**WHAT YOU HAVE TO DO**
All lines with the word "Given" in the material below are required.

----

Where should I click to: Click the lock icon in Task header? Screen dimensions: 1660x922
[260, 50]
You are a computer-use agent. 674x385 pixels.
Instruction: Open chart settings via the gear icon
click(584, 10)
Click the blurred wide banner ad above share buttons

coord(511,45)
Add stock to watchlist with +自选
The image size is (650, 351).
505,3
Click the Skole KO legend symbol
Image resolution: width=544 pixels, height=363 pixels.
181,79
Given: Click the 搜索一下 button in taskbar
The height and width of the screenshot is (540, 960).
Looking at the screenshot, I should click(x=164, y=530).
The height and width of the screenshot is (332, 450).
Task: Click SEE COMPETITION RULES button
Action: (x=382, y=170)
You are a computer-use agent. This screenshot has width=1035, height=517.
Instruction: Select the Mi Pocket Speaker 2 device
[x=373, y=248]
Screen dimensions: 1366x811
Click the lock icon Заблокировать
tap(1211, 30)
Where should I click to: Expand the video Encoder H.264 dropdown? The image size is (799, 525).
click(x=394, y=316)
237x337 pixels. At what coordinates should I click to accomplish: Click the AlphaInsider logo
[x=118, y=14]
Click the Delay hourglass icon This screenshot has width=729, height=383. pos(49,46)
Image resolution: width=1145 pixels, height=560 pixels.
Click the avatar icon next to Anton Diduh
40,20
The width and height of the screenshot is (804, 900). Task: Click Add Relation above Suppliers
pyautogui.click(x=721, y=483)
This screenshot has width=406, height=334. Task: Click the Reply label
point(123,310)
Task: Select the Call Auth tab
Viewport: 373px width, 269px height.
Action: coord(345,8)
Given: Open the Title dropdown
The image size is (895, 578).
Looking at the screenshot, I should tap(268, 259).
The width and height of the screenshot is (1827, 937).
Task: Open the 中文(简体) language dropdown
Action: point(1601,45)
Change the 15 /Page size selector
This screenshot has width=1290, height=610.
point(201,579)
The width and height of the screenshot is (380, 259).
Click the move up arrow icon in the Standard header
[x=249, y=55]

----

**TASK RESPONSE**
Given: Click the 搜索一下 button in taskbar
Given: Open the Title dropdown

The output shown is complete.